CONCLUSIONS: Central depression, nodular surface, surface redness, lesion location, large tumor size, and submucosal fibrosis were associated with EGC or submucosal cancer. Caution must be used in treating lesions with these features with ESD.

Introduction

In recent years, endoscopic submucosal dissection (ESD) has become an accepted curative treatment modality for the treatment of high-grade dysplasia (HGD) or early gastric cancer (EGC) without lymph node metastasis. ESD is preferred because it is less invasive and expensive and results in a better quality of life compared with surgical gastric resection. In order to treat EGC by ESD, early detection of EGC or dysplastic lesions is essential, especially in countries where gastric cancer is highly prevalent. In South Korea, the National Cancer Screening Program is in operation and biennial esophago-gastro-duodenal endoscopy is recommended for men and women over 40 years old. With the widespread availability of screening endoscopy, early detection of precancerous lesions and EGC has increased. In South Korea, the proportion of stage IA patients has increased by ~57% during the last 10 years [1, 2].

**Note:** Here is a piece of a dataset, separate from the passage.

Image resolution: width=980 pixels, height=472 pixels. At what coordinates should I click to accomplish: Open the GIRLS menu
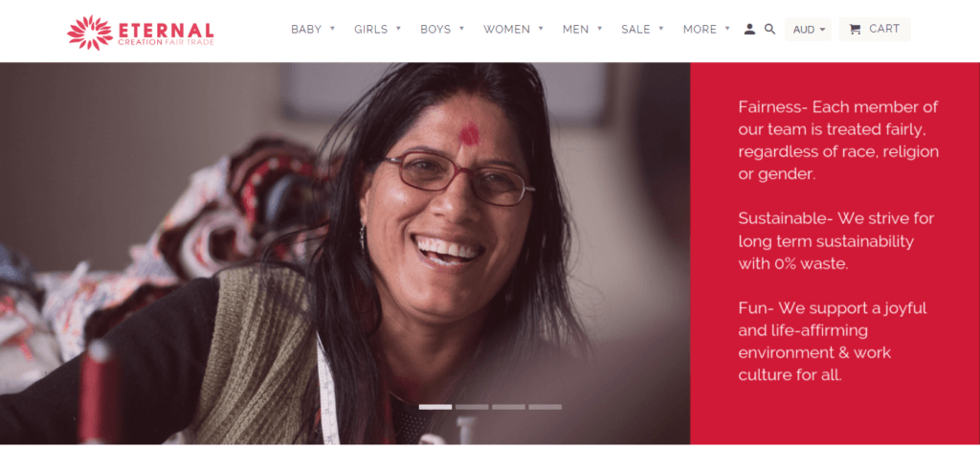(x=377, y=29)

Gastric adenoma/dysplasia is regarded as a precancerous lesion. The risk of carcinoma generally increases with the histological grade of the dysplasia (low to high grade) [3]. Gastric HGD (category 4 in the Vienna Classification) is highly predictive of invasive carcinoma, which either coexists or appears within a short time after biopsy. Therefore, from the revised Vienna Classification, HGD should be removed by endoscopic resection [4]. Although an endoscopic forceps biopsy (EFB) is the best method to diagnose EGC, the misdiagnosis rate of EFB specimens for gastric superficial neoplasm is reported to be up to 40–55% [5, 6]. If the pathologic result after ESD subsequently shows gastric cancer, additional surgical treatment may be considered according to the pathological type (well vs. poorly differentiated adenocarcinoma), depth of invasion (mucosal cancer or submucosal invasive cancer or lymphatic invasion), or resection margin status (free resection margin vs. involved resection margin). However, there is no way to determine the submucosal or lymphatic invasion accurately before endoscopic resection.

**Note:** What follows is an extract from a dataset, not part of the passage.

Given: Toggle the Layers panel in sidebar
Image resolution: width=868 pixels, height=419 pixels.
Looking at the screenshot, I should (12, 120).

In the present study, we retrospectively evaluated the final ESD outcomes of gastric HGD from EFB and analyzed the endoscopic characteristics associated with invasive EGC after ESD.

Materials and methods

Patients

From December 2008 to July 2015, the medical records of patients who were diagnosed with gastric HGD at the Pusan National University Yangsan Hospital, South Korea, were retrospectively reviewed. For patients diagnosed with HGD at another institution and referred to our hospital for treatment, endoscopic biopsy was performed again, and tissue samples were re-analyzed.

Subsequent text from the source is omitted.